§ Problem to work on
Find the line containing "The width and height of the screenshot is (137, 103).". Retype it and every line after it through the end of the entries, exactly as written, with nothing added.

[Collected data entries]
--------------------------------

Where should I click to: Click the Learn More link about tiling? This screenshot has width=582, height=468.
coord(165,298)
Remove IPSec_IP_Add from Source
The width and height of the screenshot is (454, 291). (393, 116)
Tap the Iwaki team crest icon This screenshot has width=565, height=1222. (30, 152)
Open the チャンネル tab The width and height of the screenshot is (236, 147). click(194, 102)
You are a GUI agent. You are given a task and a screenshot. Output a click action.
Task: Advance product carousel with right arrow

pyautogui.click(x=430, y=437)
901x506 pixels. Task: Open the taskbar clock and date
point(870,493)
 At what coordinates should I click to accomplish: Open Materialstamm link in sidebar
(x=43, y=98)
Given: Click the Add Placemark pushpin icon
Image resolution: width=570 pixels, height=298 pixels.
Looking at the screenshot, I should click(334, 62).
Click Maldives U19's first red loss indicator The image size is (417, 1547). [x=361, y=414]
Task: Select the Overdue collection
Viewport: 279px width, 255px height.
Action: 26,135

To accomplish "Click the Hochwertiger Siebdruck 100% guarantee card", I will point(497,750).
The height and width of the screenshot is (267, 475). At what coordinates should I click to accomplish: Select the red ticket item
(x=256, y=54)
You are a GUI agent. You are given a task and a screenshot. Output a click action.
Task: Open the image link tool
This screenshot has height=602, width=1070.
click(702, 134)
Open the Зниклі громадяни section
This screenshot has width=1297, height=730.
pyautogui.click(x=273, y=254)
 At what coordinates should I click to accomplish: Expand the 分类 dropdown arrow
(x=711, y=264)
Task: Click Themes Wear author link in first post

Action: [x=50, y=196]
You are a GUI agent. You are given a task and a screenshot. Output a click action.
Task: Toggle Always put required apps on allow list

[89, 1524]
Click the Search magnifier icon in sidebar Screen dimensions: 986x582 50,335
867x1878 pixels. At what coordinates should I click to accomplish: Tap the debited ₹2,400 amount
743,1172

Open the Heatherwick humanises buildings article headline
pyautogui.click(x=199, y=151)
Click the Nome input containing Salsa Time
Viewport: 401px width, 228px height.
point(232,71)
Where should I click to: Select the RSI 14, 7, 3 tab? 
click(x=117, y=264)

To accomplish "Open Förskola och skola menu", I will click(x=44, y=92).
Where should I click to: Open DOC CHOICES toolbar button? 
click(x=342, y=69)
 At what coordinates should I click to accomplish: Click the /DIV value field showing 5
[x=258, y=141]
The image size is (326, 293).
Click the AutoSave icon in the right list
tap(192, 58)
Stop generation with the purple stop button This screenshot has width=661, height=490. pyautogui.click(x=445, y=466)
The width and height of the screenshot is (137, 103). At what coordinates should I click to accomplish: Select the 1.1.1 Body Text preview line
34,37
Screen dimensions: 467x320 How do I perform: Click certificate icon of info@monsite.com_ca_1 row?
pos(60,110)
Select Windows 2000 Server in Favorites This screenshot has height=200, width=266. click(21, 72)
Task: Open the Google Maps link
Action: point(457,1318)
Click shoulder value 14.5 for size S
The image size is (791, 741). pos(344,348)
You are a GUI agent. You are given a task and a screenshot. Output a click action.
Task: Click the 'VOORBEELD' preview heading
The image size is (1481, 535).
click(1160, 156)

--------------------------------

§ Solution below
The width and height of the screenshot is (137, 103). At what coordinates should I click to accomplish: Select the 1.1.1 Body Text preview line
34,37
Screen dimensions: 467x320 How do I perform: Click certificate icon of info@monsite.com_ca_1 row?
pos(60,110)
Select Windows 2000 Server in Favorites This screenshot has height=200, width=266. click(21, 72)
Task: Open the Google Maps link
Action: point(457,1318)
Click shoulder value 14.5 for size S
The image size is (791, 741). pos(344,348)
You are a GUI agent. You are given a task and a screenshot. Output a click action.
Task: Click the 'VOORBEELD' preview heading
The image size is (1481, 535).
click(1160, 156)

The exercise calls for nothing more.